Beyond Data Sharing: Enabling Federated Learning Services in Data Spaces with IDSA Protocol
Existing Data Spaces have focused primarily on secure and policy-compliant data sharing, our work takes the next leap, enabling the sharing of services, specifically Federated Learning (FL) services, as part of a data ecosystem.
FL is a privacy-preserving machine learning approach where multiple participants collaboratively train a model without sharing raw data. Each party trains the model locally, and only model updates (not the data itself) are exchanged and aggregated. This makes FL particularly suited for sectors where data sensitivity, sovereignty, or compliance are critical such as healthcare, energy, mobility, or finance.
In this talk, we present a novel framework that integrates FL into the International Data Spaces Association (IDSA)’s Data Space Protocol. Our framework allows organizations to advertise their FL capabilities via IDSA’s Protocol and enables interested parties to dynamically join collaborative training rounds. This evolution from data sharing to policy compliant collaborative model training represents a significant extension of today’s Data Space paradigms.
One of the key challenges we address is automated usage policy enforcement across distributed, multi-party FL pipelines. Unlike traditional data exchanges, FL introduces complex service-level interactions that occur outside the strict boundaries of a data space connector. We identify and design policy enforcement points (PEPs) tailored to federated workflows and embed them into the FL framework architecture. This is achieved through a policy injection at orchestration level and runtime monitoring hooks that triggers the enforcements.

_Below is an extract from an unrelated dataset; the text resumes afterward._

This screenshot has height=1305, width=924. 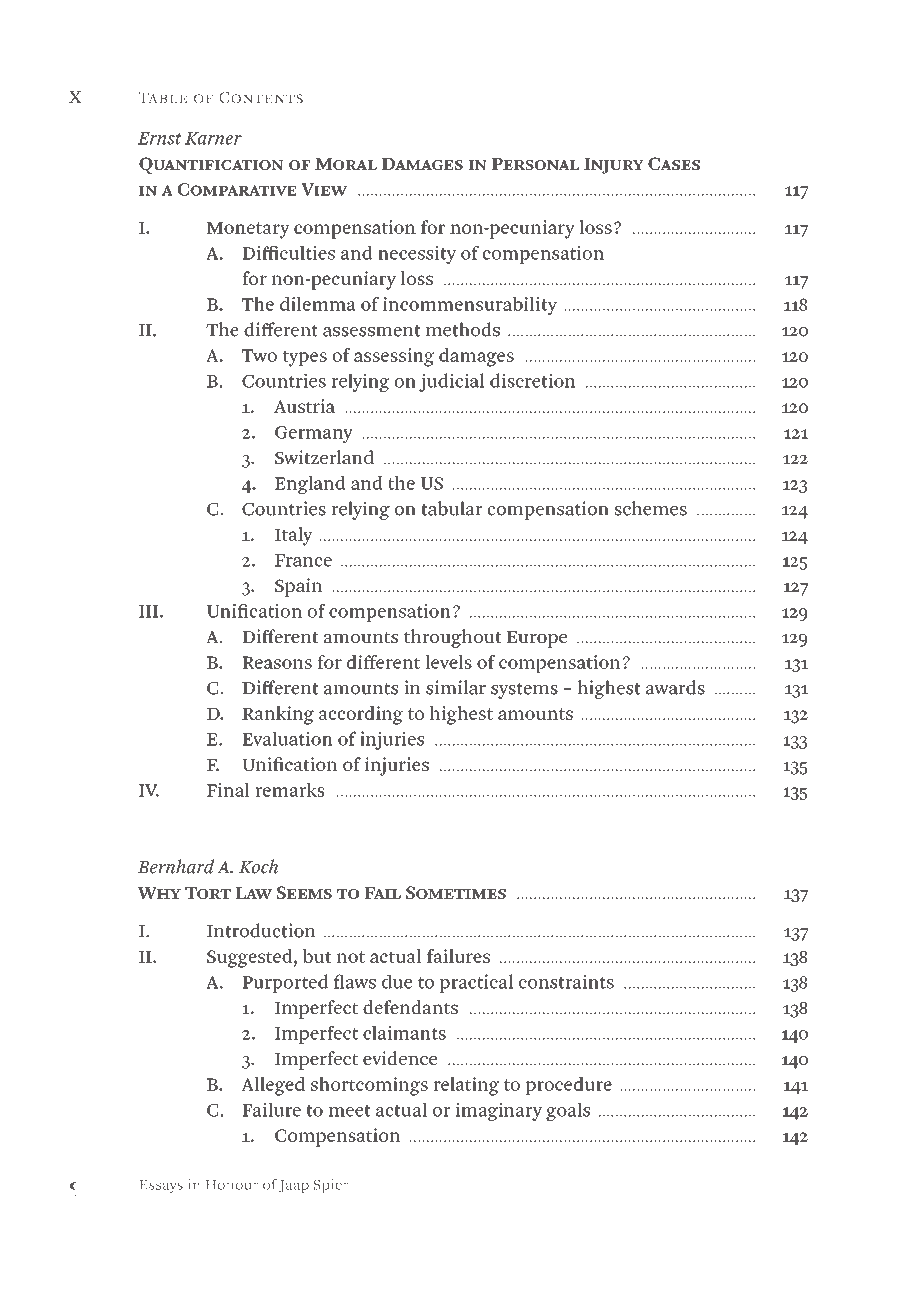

To ensure interoperability, we’ve also developed an ontology for FL, which defines core concepts and relationships critical for FL-aware data ecosystems. The ontology captures key concepts such as Federated Aggregation, Training Rounds, Model Artifacts, Policy Definitions, and Incentives, ensuring semantic alignment between participants and their connectors. Beyond providing a common vocabulary, the ontology is now being adopted as a foundation for defining machine-readable usage policies, allowing constraints and governance rules to be explicitly tied to these concepts. For example, restricting how model artifacts can be reused, setting participation limits per training round, or expressing incentive conditions for contributors. Moreover, the ontology is then integrated into the IDSA information model for to facilitate FL Service advertisement and discovery.
We have implemented a proof-of-concept using the Flower Federated Learning framework, demonstrating real-world feasibility. Our prototype showcases FL server discovery, policy negotiation, server orchestration, and enforcement in a multi-organizational setup, providing insights for future adoption within data space ecosystems.